*What this task involves*
According to the job application excerpt below, how many references should you usually have ready when you apply?

*Excerpt provided*
▼▼▼

In addition to providing personal information, work history, education, qualifications, and skills, you will also be asked to attest to the fact that all the information you are giving is accurate.

Not telling the truth, fudging employment dates, leaving out information, and other inaccuracies on your application or resume can be grounds for not being hired or for being terminated in the future if the company finds out your misrepresented your background or lied.

Information Required to Complete a Job Application

The following is the information most employers require applicants to provide. It will be easier and faster to submit applications if you collect all the information you need in advance. Keep it on hand so you can quickly get your application in for jobs that are of interest.

Personal Information

    Education and Experience

    • School(s) attended, degrees, graduation date
    • Certifications
    • Skills and qualifications

    Employment History (for both current and prior positions)

    • Employer
    • Address, phone, email
    • Supervisor
    • Job title and responsibilities
    • Salary
    • Starting and ending dates of employment
    • Reason for leaving
    • Permission to contact previous employer

      How to Find Your Employment History: Most companies will ask for your employment history as part of the job application process. Don’t give in to the temptation to guess about precise dates of employment and other details. If the employer runs a background check – and many do! – any discrepancies can make you look dishonest, even if your intention wasn’t to mislead.

      Don't have all the information you need? If you can't remember where you worked when, you can piece together your timeline by checking with the Social Security Administration, the Internal Revenue Service, your state unemployment office, and prior employers. Here’s a step-by-step guide to finding your employment history.

      References: Strong personal and professional reference can help you beat out the competition and clinch a job offer. You don’t necessarily need to include references as part of your resume, but you should have several – usually at least three – prepared and ready to go when you apply. Each reference should include:

      • Name
      • Job title
      • Company
      • Address, phone, email

      How to Get References: Preparing a list of references is essential before applying for a job. References will be able to attest to the skills and qualifications listed on your resume.

▲▲▲

*Information provided*

▼▼▼

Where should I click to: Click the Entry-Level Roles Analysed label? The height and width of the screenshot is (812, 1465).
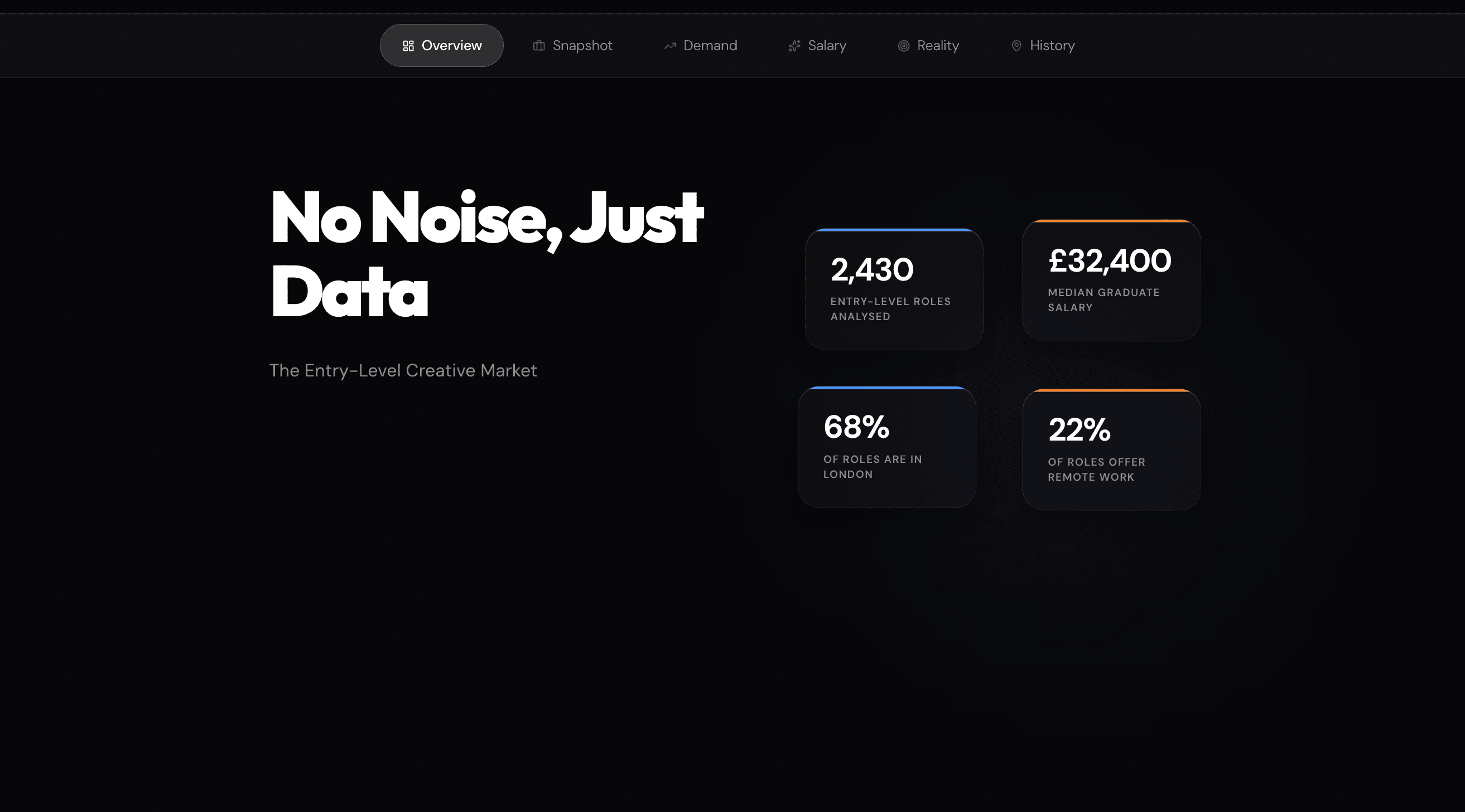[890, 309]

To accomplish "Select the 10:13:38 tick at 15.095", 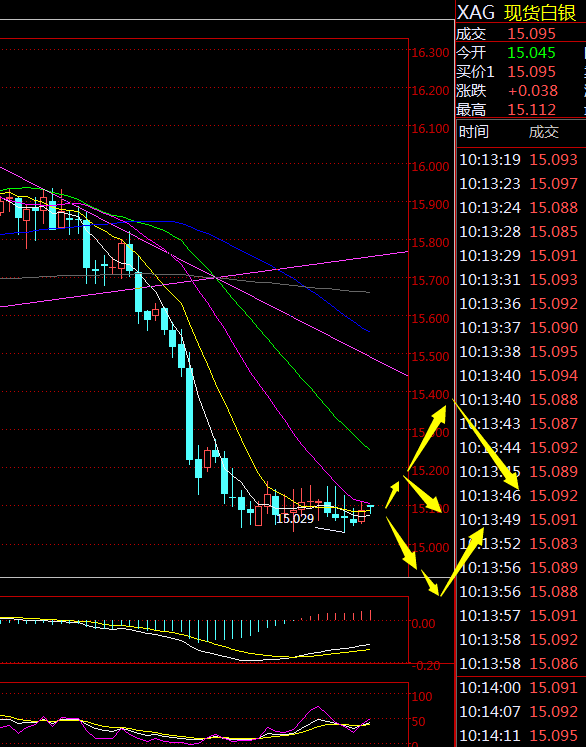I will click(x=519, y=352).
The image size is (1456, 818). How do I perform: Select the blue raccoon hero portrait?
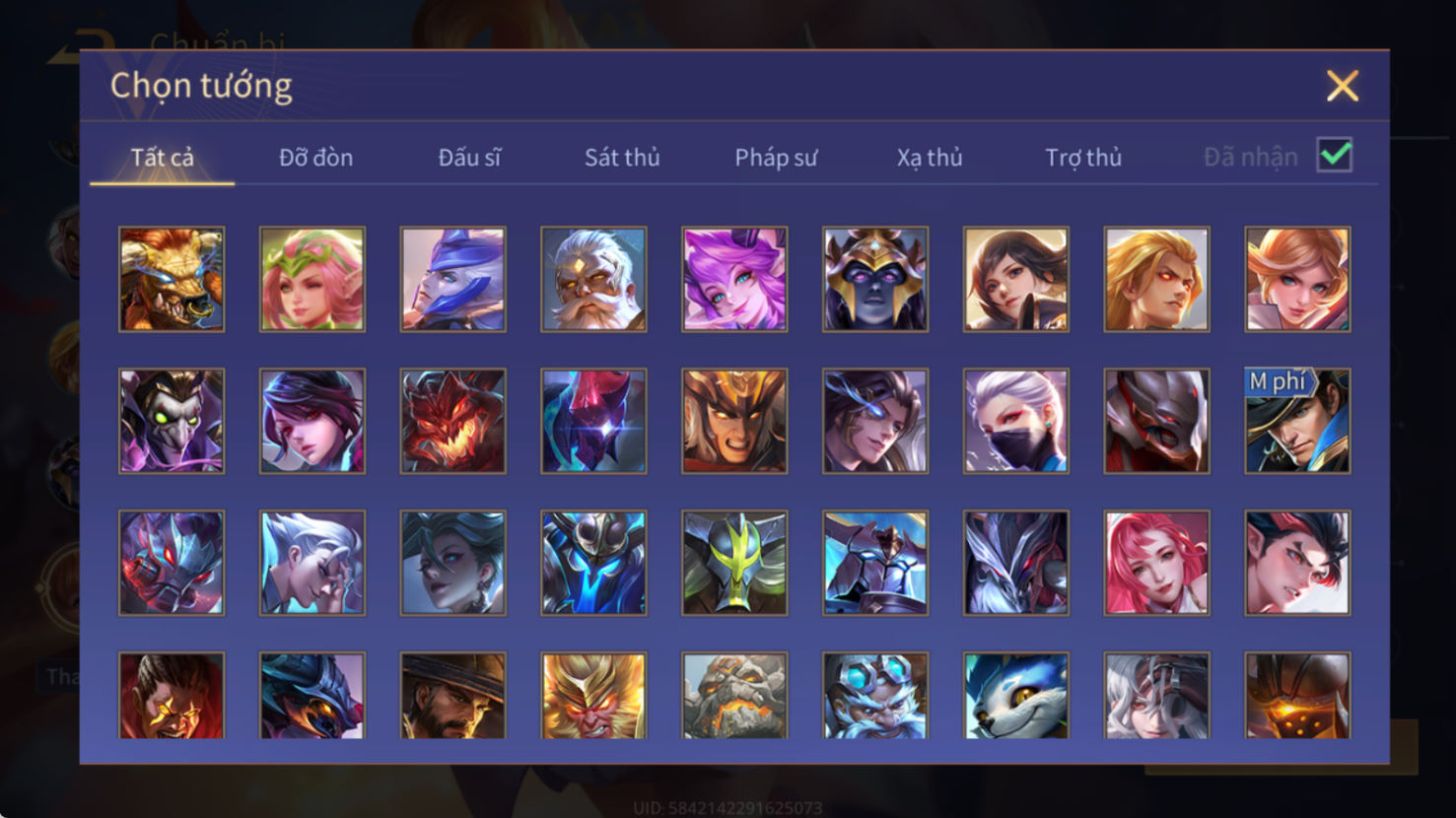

▲▲▲

*Answer*
At least three.